Ofcom reckons businesses might be interested in making use of both bands, but can't decide if they should be auctioned off together or separately. The regulator also wanted to know what kind of protection the industry thought might be appropriate for neighbouring bands, and what the spectrum might be used for.
Most of the respondents reckoned that more TV channels would fit nicely into the band, with one calling for a new Channel 6 to be launched by combining regional TV networks (which sounds familiar). Channel 4 reckons the spectrum should be reserved for TV, while Channel 5 (perhaps more aware of the commercial realities) reckons there's no demand for any more Freeview channels. The government did make noises about reserving the spectrum for local TV services, but not everyone is convinced there's much call for more terrestrial TV - surely Bid Up TV or Dave Ja Vu could make way for such a channel, if there was real call for it.
BBC Alba reckons the spectrum should be given to BBC Alba, at least in Scotland - as if the Gaels aren't getting enough of subsidy for a Gaelic-language TV station. But even more self-interested is the suggestion from Everything Everywhere that the spectrum be shelved against some future Europe-wide mobile broadband project.
Worse still, for Ofcom, the new government has only just started a review of local TV services, and might yet decide to make use of the interleaved spectrum, so no decision can be made on that until the coalition reaches some conclusions on that.
But assuming the coalition leaves the regulator alone then Ofcom will prepare an auction plan for the 600MHz frequencies next year, leaving the interleaved spectrum to some future date depending on what the government decides. That would see the 600MHz band on the auction block by the end of 2011 - but it's a big assumption to make. ®
BBC Alba - a total waste of money
Thank fuck BBC Alba only gets money for 2 or 3 three hours of bagpipes and shortbread broadcasting every week. BBC Alba's ratings are too low to even measure.This is public money getting pissed down the drain. And it's costing tens of thousands per viewer-hour. It would be cheaper to put on a weekly live show in Gaelic at a theatre and FLY in every Gaelic speaker in Scotland to see it.
There are more Urdu or Hebrew speakers in Scotland than there are Gaelic speakers. But they don't get their own TV channel funded by the Beeb. The Gaels could barely fill Hampden Park.
BTW, you say BBC Alba is "not being subsidised" and then say it lives off public money. Do you know the meaning of the word "subsidy?

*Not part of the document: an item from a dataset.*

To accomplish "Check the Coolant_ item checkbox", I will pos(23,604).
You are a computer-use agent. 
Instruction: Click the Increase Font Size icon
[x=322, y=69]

Already used for DVB-T overseas
According to the spreadsheet I got from France's equivalent to Ofcom, the CSA, they plan to use UHF channels 31 to 39 for 1,237 multiplexes of 9,288 total. Six multiplexes per site, a few sites have a seventh mux, called R15 in CSA's document but L8 according to http://en.wikipedia.org/wiki/T%C3%A9l%C3%A9vision_Num%C3%A9rique_Terrestre.
There is EU-wide agreement to clear channels 61 and 62 for 800 MHz phones, meaning that users of sites that are using these channels over here will have to retune at some point in the future. There is no agreement on releasing the 600 MHz channels across Europe and there isn't likely to be one. The UK should not be trying to go it alone with an incompatible frequency range.
Many countries need more UHF channels for their digital switchover because they previously still used some VHF channels in Band I (47-88MHz) and Band III (174-230MHz), and these are now to be cleared EU-wide. We turned off TV transmissions - 405-line black-and-white - in Band I and III in 1985, but other countries used these channels for 625-line colour. DAB is designed to use Band III.
Converting terrestrial TV to HD will require more multiplexes, as the physical layer chosen in the UK is incompatible (DVB-T2 rather than DVB-T) and you can only reasonably get four channels into one multiplex in the chosen mode, at the moment. Five might just be possible in a few years, or if the quality is allowed to suffer the way that some of the commercial SD multiplexes have, but there's little point advertising 'HD' resolution and still having horrible compression artifacts.